Islam in America

Islam, like every religious tradition, has more than one face. This is especially true in America, where Muslims hail from many different nations, cultures, and contexts. Some are rabidly fundamentalists, while others are liberal, tolerant, and even secular in their orientation. Some Muslim Women cover themselves completely, others simply wear a scarf over their heads, and others dress just like every other American woman, which is to say, with great variety. It's politically expedient to create a monolithic picture, but once you get to know a few Muslims, you'll discover that the stereotypes don't fit very well.

The LA Times today runs a review by Marjorie Gellhorn Sa'adah of Paul M. Barrett's American Islam: The Struggle for the Soul of a Religion (Farrar, Straus & Giroux, 2006). I've not read the book, though I've thumbed through it on several occasions at Borders. From the review we learn that Paul Barrett tells the story of seven Muslims who range from a fundamentalist activist to a feminist writer. It appears that this new book will help shatter our stereotypes and perhaps help us build toward a greater understanding of one another.

The reviewer helps us understand the complexity of patriotic America:

What, for any of us, is patriotism?

In a Yuba City parking lot, a group of Muslims debates Fourth of July fireworks. One wants the bottle rockets and fireworks that would launch into a canopy of red, white and blue.

"Fireworks on Independence Day, yes, but not at mosque," disagrees another.

"Mosque is prayer, Quran," adds a Pakistani farmer.

One of the Muslim men turns to Barrett and asks, "Paul, what do you think? … Do churches have fireworks at the church?"Barrett's reply? "I said I was Jewish," he writes, "but for what it was worth, my mother always warned that fireworks could put your eye out."

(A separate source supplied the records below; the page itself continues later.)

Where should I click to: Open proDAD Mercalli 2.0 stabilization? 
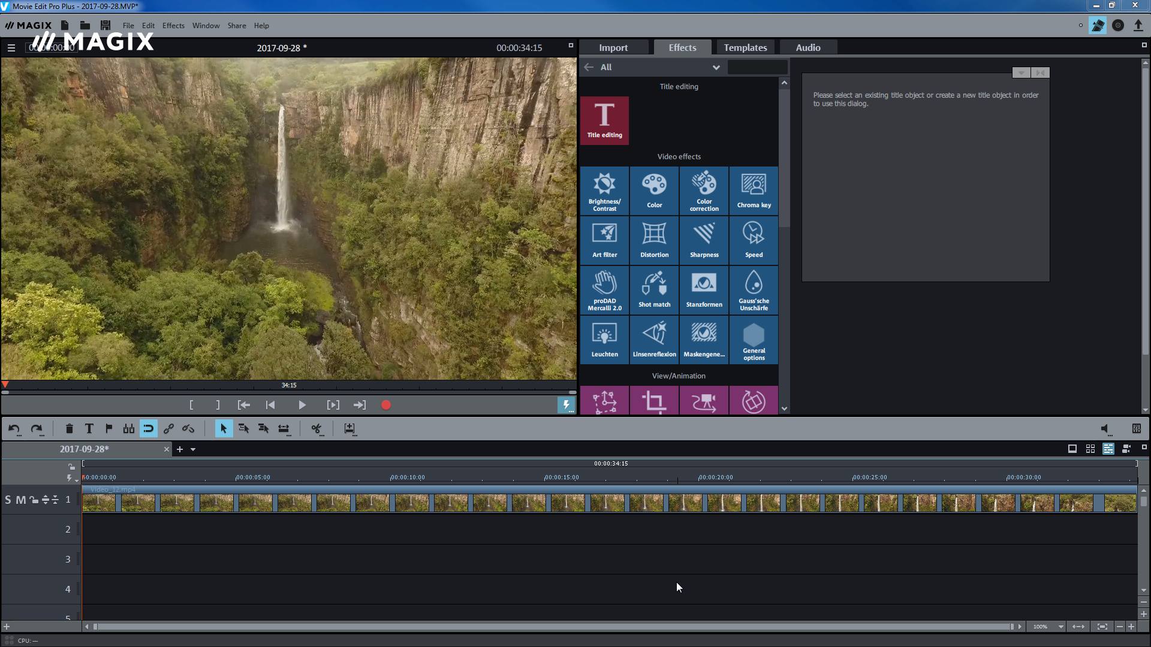click(604, 289)
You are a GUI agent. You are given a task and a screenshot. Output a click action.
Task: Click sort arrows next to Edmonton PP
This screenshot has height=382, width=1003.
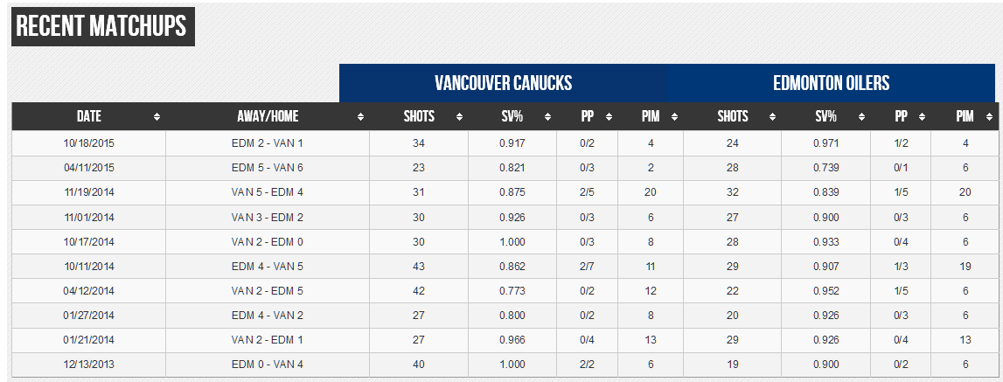922,116
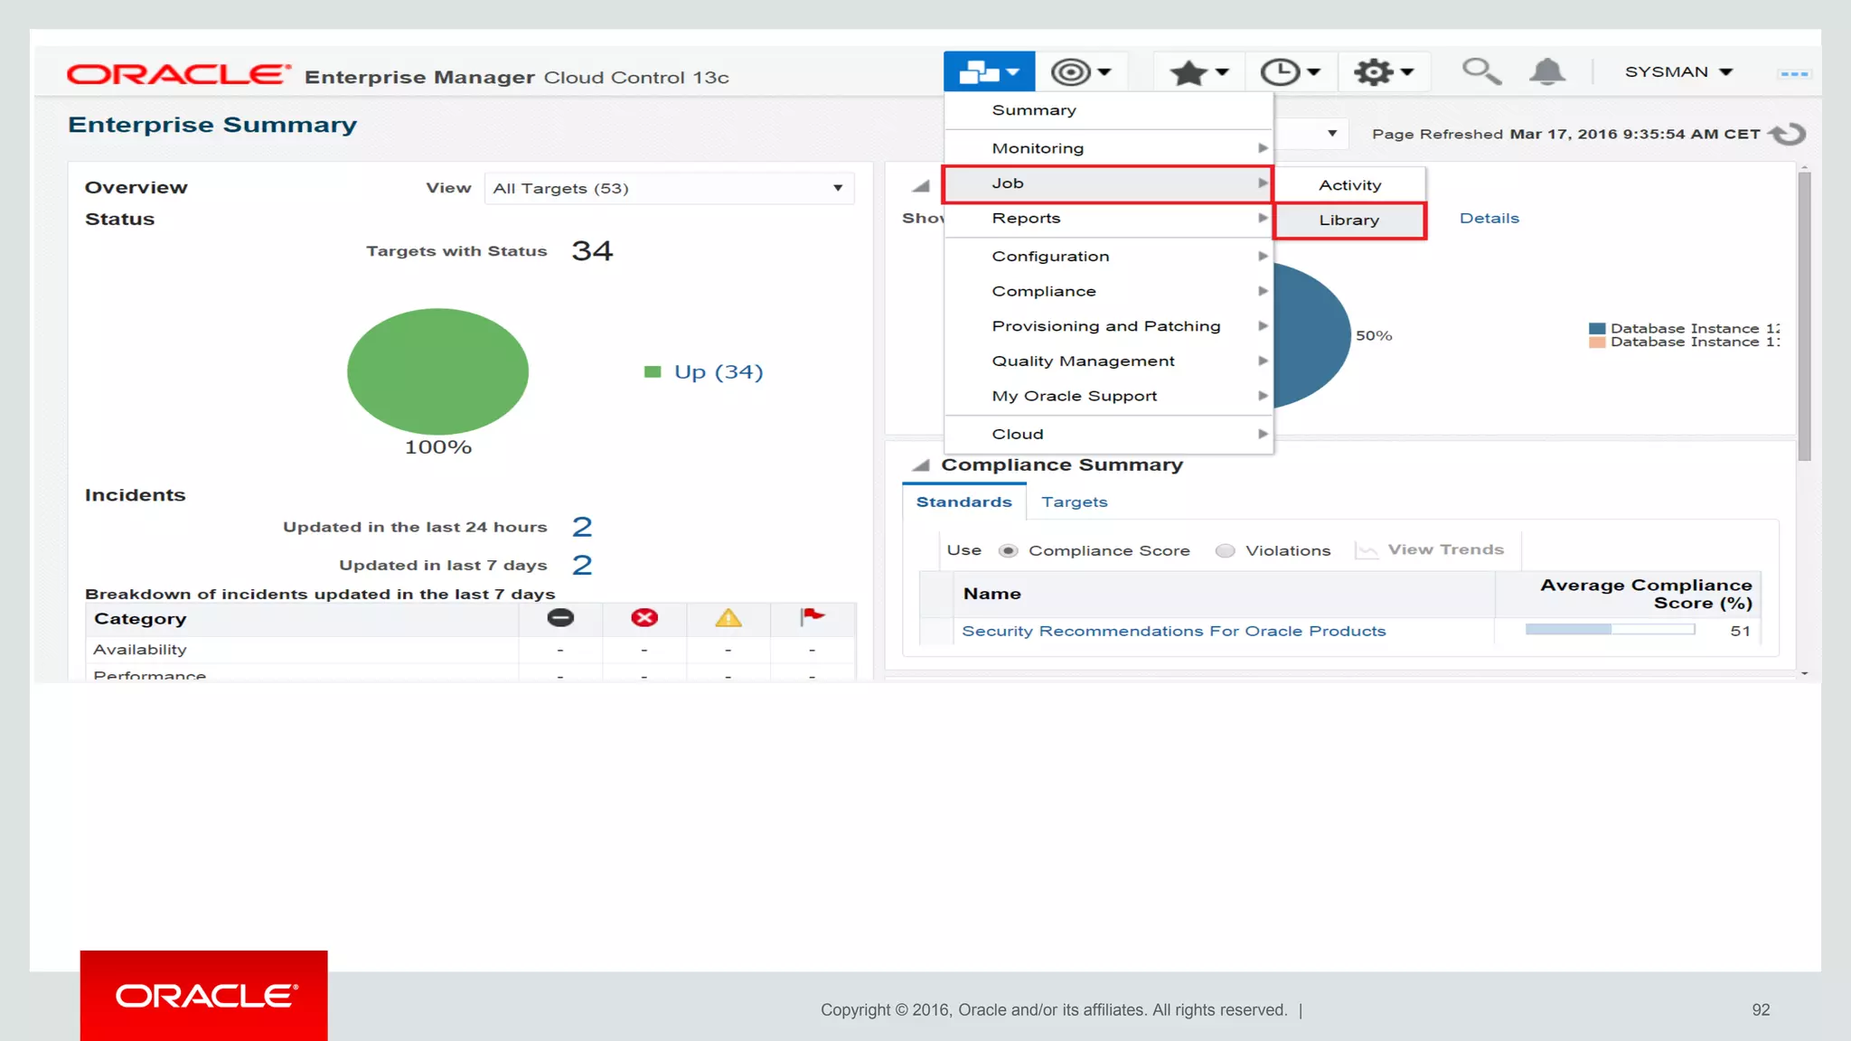This screenshot has height=1041, width=1851.
Task: Expand the Provisioning and Patching submenu
Action: point(1106,325)
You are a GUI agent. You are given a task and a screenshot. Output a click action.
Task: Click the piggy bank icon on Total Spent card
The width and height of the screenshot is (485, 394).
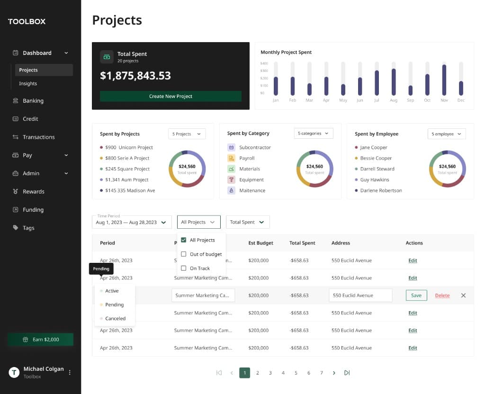(107, 57)
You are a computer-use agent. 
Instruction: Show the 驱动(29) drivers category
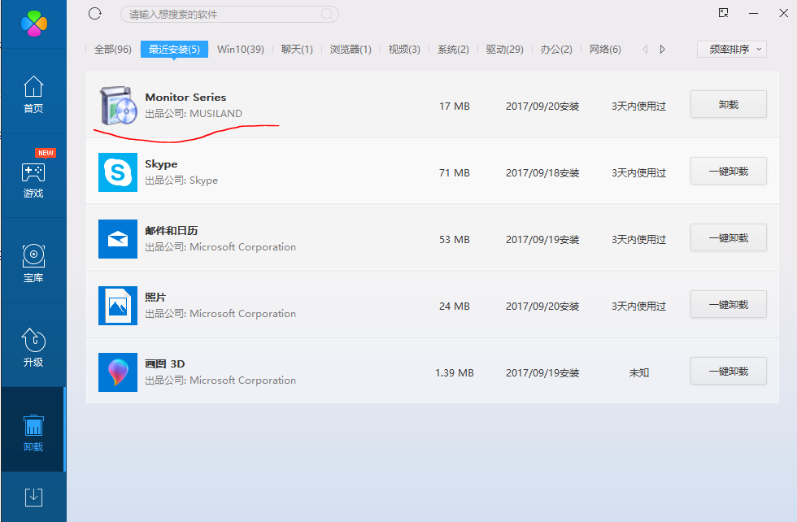504,50
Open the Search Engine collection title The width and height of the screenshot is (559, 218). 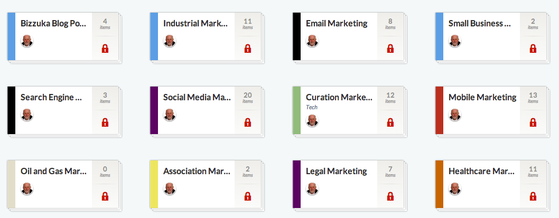51,97
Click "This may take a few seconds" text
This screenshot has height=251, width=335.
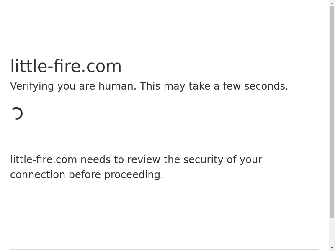[214, 86]
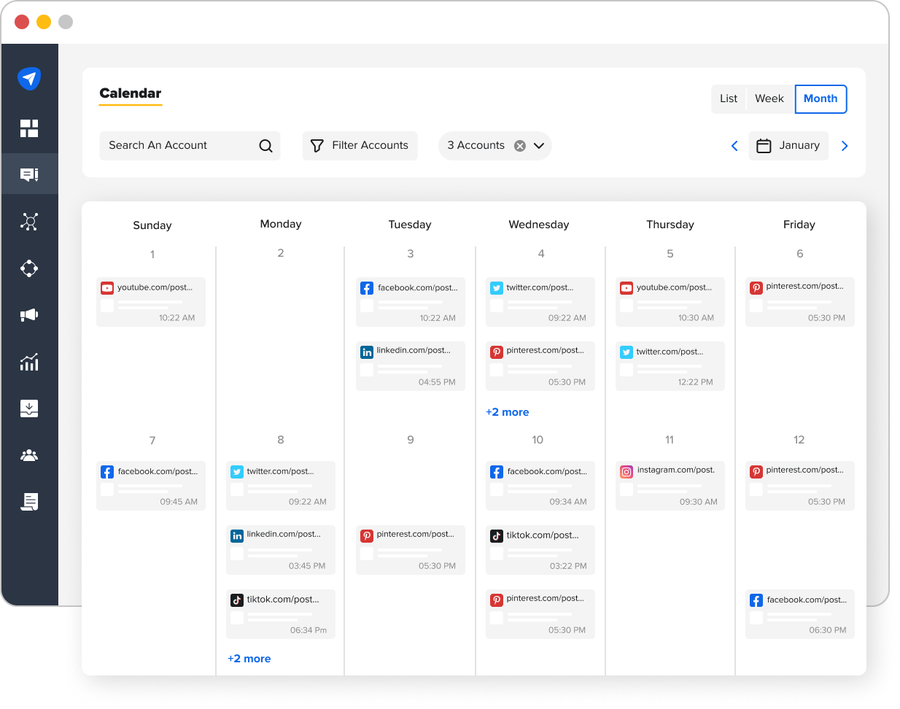Click the megaphone campaigns icon in sidebar
Viewport: 900px width, 709px height.
[x=29, y=315]
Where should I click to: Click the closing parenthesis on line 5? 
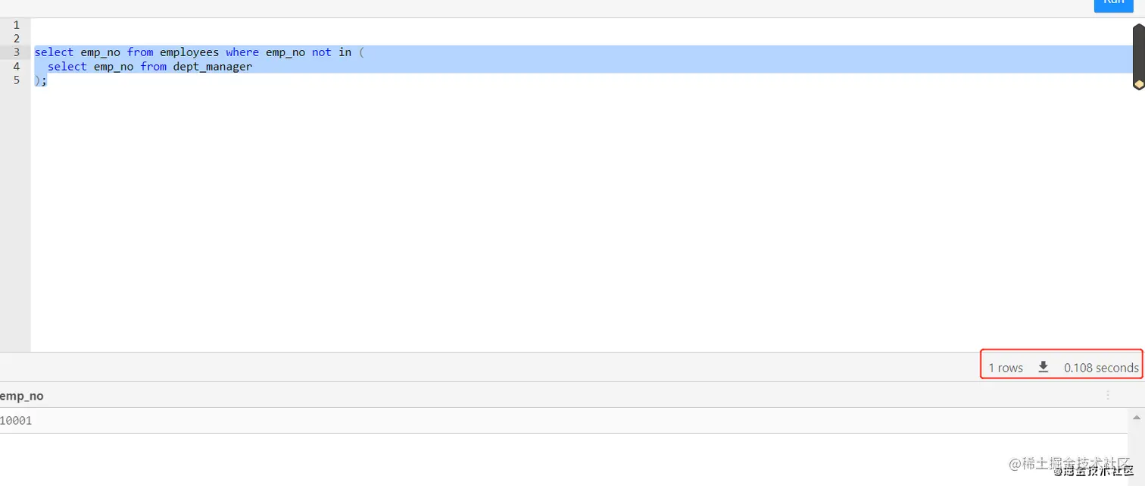click(x=37, y=80)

"American Islam" does a lot to suspend the red, white and blue pyrotechnics that have, since Sept. 11, tended to put our eyes out. These seven lives, and all the others they represent, heighten my sense that we should be practicing a more complicated patriotism, one with a pluralistic gaze. What better way to see, then — as the Koran says — that "[w]herever you turn, there is the face of God." •

Comments

El Person said…
As a Muslim, I can say taht all the Muslim women I know here in America dress in a way that makes it somehat difficult to figure out their religion.